If while your product grows you show the users, you will increase the options for that software to make sense and add value. In a project, the user does not usually comment because the mission is not to sell, only to meet the requirements that Business gave us.
Resource Efficiency vs Flow Efficiency
To sum up, it is worth mentioning the concept that Jerónimo Palacios taught us about the difference between Resource Efficiency vs Flow Efficiency.
When we do a project we look for resource efficiency, which basically consists of trying to have the whole team 100% occupied. In this way we encourage that the greatest amount of work is done, but there is a danger of falling into specialization.
In an Agile product, flow efficiency is further promoted, which consists of reducing the response time to the market in order to satisfy users and long-term sustainability of the model through shared responsibility for tasks. An example of this is the rise to production. In Scrum, we look for the increase that we have just generated from the first Sprint, ready to go up to production.
While in a project this is left until the end because it is more "efficient" (in terms of resources), to do everything at the same time and stage). Of course, this increases the risk that you accumulate a lot of untested software in the market and that no one wants it, Scrum tries to avoid it by putting the user as soon as possible to test your software.
The efficiency of resources is always associated more with projects because we have specialists that we try to keep busy. In a product, the concept of shared responsibility among team members is sought in order to bring the functionalities we are developing to the end user as soon as possible.
This is another reason why Scrum works better for flow efficiency, its events, roles and artifacts are designed so that the speed of interaction with the end user is fast.
How is a project transformed into a product?

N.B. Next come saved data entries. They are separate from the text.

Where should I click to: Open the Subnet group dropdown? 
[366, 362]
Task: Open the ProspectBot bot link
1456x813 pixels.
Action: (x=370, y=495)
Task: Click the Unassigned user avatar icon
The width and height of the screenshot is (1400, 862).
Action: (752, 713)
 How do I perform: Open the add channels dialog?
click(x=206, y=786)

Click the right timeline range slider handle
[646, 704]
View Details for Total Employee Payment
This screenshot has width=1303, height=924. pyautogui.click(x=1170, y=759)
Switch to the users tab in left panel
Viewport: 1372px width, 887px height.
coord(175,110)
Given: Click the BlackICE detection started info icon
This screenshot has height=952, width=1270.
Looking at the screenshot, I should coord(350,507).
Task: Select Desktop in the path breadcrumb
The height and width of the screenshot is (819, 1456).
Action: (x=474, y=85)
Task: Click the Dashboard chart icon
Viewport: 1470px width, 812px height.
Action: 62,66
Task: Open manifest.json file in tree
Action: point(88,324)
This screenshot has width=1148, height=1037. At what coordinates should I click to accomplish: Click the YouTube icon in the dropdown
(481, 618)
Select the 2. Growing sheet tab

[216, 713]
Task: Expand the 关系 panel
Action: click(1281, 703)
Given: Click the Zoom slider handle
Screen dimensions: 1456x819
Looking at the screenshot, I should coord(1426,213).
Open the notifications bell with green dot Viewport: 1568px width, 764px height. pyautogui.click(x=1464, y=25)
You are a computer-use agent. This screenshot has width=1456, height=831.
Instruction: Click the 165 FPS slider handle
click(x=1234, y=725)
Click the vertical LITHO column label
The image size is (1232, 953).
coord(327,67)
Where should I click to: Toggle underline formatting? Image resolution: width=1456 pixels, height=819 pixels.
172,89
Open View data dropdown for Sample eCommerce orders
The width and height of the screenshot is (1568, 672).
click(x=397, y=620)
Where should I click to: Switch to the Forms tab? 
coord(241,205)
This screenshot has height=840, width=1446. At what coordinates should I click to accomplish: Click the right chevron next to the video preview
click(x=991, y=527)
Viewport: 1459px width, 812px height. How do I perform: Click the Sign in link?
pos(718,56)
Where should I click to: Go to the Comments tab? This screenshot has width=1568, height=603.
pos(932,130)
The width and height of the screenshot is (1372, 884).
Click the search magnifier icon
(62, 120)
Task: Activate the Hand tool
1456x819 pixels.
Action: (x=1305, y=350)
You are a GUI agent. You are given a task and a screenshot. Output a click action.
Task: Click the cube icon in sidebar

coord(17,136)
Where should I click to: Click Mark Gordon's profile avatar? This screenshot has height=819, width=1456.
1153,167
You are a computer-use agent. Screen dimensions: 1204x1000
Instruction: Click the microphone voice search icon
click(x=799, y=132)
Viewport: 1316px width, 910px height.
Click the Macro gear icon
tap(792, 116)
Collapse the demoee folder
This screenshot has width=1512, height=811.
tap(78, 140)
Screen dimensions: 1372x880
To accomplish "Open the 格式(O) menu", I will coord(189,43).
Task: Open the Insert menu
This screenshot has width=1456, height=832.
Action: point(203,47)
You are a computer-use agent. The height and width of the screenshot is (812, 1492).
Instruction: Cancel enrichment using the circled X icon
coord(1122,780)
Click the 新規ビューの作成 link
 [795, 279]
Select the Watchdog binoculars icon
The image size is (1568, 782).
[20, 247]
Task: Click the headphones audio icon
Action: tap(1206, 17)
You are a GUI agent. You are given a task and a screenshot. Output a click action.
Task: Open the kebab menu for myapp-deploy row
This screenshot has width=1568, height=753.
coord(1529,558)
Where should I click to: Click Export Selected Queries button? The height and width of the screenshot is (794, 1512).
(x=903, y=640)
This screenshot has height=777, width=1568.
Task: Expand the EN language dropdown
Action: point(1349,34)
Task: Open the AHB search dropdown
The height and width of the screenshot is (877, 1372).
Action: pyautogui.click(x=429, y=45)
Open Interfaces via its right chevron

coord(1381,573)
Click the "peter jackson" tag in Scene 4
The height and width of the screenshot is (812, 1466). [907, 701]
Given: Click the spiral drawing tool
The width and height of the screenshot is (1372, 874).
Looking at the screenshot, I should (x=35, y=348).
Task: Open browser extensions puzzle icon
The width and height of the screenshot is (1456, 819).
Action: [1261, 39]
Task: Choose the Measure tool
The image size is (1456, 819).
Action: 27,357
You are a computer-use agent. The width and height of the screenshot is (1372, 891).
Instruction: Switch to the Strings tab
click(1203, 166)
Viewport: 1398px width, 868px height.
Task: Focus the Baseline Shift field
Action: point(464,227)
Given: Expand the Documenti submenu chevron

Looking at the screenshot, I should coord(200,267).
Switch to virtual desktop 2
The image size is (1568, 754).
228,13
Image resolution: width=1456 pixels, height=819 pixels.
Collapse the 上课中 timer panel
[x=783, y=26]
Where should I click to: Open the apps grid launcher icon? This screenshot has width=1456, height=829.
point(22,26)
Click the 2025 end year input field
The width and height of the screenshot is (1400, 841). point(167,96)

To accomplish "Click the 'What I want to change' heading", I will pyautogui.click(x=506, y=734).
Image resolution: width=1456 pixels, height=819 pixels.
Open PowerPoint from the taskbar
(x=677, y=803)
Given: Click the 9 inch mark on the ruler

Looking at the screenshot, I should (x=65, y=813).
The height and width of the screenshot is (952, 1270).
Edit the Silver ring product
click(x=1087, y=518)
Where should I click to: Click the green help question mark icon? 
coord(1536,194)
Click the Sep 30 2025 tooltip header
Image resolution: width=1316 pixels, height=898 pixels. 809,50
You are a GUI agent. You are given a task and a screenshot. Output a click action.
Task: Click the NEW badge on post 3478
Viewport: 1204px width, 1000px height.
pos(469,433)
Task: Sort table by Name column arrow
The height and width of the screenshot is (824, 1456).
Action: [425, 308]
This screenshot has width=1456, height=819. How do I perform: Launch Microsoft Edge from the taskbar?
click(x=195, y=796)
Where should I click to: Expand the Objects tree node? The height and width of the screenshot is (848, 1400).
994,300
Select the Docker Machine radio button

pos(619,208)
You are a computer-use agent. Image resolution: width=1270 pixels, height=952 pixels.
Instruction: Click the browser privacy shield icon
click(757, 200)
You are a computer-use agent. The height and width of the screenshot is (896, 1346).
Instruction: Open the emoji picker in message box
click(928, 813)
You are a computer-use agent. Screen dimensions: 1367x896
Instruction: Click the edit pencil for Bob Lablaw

Before finishing I would like to tell an anecdote. With a team I collaborated with recently I saw how they were transformed from project to product as a result of gaining the confidence of the organization.
They started, like any project, defining a scope and transmitted a date to the client, they reached an agreement and signed a contract. After several months, one day I asked the Scrum Master: When did you finish? The answer left me frozen: "I do not know... right now we are delivering in each Sprint what the Product Owner asks us based on what the users ask, we are signing contract extensions for months with no defined scope".
Although they still called it a "project" they had not realized that they had become a digital product.
Conclusion
Many companies understand the transformation on how to update their website to new modern technologies.
If you continue to make software based on undefined requirements, without having your user nearby, through personal bonuses to meet dates, with closed dates, then we cannot say that you are transformed even if you have microservices and a NoSQL database.
Whereas if you set up an Agile team around your "web" product, you work through investments, perform inspection and adaptation with the user and always look at the value it generates, then you are able to compete in the digital world.